Material provided —

──────────

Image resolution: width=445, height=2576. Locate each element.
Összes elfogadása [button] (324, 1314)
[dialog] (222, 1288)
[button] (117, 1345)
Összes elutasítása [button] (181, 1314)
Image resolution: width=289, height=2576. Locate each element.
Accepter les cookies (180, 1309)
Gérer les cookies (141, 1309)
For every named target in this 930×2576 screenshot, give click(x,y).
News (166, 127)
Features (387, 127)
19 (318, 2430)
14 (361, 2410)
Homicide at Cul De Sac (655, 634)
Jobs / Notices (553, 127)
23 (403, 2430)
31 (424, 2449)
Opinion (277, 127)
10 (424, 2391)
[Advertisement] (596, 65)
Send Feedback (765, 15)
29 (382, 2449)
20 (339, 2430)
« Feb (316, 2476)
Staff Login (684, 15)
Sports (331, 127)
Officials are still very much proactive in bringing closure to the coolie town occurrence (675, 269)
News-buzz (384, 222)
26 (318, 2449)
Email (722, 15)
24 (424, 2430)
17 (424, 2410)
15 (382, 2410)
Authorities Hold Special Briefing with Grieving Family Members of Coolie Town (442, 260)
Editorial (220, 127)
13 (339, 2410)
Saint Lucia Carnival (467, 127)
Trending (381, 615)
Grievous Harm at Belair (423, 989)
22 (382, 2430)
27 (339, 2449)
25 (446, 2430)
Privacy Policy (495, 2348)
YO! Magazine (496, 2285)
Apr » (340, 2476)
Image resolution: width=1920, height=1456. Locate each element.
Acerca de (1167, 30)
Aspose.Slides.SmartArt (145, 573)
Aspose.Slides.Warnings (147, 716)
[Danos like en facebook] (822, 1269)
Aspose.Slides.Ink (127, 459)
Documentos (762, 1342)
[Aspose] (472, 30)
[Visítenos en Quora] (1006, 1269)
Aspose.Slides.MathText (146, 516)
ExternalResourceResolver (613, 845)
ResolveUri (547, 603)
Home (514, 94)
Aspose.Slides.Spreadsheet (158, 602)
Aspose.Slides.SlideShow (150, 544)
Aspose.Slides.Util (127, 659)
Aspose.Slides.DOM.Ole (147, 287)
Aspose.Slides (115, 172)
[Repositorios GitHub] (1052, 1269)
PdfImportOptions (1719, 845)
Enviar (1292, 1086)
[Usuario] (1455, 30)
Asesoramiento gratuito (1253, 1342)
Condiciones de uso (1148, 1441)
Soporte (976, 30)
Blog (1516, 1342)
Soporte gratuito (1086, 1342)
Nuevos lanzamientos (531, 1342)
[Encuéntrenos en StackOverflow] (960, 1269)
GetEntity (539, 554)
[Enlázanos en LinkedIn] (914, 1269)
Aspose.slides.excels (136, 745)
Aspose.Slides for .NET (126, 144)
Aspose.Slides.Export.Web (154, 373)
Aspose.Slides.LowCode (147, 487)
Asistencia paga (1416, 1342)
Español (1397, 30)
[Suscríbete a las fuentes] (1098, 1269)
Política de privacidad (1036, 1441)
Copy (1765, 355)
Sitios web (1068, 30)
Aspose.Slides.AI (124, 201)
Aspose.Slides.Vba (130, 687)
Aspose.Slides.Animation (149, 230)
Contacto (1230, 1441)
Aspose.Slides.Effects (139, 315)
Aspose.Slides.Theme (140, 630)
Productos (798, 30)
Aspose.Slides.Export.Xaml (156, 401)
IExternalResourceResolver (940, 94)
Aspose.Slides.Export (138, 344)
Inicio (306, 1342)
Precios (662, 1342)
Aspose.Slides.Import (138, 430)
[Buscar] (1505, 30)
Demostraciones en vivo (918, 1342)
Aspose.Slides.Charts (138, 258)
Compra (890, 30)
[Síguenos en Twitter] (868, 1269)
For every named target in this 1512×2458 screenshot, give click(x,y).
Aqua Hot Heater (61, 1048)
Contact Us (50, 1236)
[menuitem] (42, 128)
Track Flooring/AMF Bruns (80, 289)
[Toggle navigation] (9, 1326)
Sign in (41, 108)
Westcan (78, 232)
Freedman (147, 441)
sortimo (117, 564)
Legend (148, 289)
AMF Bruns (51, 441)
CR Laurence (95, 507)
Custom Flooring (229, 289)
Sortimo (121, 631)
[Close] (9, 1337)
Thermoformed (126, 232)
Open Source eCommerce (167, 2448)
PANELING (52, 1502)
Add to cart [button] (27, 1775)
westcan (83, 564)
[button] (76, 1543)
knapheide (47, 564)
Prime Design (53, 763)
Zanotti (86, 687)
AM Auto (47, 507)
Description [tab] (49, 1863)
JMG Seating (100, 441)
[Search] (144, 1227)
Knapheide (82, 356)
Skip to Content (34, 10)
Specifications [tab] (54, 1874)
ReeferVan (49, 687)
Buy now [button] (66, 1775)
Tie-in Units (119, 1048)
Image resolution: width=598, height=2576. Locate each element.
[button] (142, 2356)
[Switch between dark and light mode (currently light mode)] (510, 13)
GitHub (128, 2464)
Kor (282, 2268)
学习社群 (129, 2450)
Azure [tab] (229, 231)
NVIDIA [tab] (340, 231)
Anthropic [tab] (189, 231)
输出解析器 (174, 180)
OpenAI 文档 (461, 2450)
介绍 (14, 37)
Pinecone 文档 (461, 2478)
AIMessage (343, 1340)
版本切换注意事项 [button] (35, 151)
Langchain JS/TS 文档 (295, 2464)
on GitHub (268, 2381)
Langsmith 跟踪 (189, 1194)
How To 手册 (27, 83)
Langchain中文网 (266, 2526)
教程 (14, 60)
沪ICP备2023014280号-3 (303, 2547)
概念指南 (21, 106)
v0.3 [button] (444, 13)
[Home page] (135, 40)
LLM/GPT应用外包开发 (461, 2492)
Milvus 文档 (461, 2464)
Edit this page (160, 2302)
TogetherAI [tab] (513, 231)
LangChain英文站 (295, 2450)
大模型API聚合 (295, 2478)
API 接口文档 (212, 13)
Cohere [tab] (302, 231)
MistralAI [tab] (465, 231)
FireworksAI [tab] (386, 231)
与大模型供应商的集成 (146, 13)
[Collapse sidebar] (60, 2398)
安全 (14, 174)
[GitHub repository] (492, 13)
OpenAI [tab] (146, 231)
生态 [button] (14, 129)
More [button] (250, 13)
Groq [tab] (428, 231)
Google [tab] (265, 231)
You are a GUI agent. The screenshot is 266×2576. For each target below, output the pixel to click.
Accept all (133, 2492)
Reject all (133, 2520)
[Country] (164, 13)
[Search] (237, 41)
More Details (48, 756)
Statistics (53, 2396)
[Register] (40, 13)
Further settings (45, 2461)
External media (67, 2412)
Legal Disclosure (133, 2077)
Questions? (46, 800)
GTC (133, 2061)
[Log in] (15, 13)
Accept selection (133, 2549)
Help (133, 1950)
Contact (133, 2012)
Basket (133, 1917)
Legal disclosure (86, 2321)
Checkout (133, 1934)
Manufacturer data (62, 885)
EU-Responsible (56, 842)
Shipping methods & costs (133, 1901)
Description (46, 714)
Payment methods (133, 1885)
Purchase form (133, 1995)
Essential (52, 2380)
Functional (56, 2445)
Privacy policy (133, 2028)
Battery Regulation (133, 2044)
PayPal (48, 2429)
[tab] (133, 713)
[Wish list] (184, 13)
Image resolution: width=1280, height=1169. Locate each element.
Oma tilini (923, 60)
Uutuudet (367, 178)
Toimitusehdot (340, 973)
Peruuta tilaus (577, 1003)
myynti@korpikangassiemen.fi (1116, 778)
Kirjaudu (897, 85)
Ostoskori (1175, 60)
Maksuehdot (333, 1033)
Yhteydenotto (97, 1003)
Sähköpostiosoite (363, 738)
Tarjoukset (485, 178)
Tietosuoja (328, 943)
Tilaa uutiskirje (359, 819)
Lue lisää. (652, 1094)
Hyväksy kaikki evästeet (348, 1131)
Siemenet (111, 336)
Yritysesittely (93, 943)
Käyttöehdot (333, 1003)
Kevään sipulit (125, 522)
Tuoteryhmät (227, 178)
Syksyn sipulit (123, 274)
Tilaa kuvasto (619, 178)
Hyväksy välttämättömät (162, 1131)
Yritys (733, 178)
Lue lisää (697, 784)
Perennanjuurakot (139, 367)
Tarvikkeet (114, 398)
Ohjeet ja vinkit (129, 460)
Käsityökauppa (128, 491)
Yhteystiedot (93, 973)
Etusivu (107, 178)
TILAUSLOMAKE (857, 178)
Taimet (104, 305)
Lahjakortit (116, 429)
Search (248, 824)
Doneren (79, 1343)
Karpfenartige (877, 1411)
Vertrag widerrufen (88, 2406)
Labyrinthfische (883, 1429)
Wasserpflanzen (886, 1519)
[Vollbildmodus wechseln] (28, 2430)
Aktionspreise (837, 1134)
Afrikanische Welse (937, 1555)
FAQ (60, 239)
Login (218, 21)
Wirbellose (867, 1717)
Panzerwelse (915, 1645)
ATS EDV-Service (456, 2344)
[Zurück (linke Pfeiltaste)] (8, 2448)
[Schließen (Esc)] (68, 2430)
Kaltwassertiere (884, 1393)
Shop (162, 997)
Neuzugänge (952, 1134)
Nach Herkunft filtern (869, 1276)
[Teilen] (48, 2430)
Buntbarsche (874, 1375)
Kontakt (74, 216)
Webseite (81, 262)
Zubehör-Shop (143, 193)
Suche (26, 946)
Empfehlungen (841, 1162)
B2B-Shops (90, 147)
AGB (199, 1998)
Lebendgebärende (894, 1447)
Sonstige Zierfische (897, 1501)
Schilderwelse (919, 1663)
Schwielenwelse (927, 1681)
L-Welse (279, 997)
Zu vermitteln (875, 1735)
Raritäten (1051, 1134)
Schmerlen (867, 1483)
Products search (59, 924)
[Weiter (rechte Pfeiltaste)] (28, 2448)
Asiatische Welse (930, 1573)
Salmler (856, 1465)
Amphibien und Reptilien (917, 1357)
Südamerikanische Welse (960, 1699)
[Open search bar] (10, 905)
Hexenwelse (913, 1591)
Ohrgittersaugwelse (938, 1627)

──────────

What you have to do — Write out exactly, and only, each line from the one with "AGB (199, 1998)" down to the last line of the records above.

Written solution —
AGB (199, 1998)
Lebendgebärende (894, 1447)
Sonstige Zierfische (897, 1501)
Schilderwelse (919, 1663)
Schwielenwelse (927, 1681)
L-Welse (279, 997)
Zu vermitteln (875, 1735)
Raritäten (1051, 1134)
Schmerlen (867, 1483)
Products search (59, 924)
[Weiter (rechte Pfeiltaste)] (28, 2448)
Asiatische Welse (930, 1573)
Salmler (856, 1465)
Amphibien und Reptilien (917, 1357)
Südamerikanische Welse (960, 1699)
[Open search bar] (10, 905)
Hexenwelse (913, 1591)
Ohrgittersaugwelse (938, 1627)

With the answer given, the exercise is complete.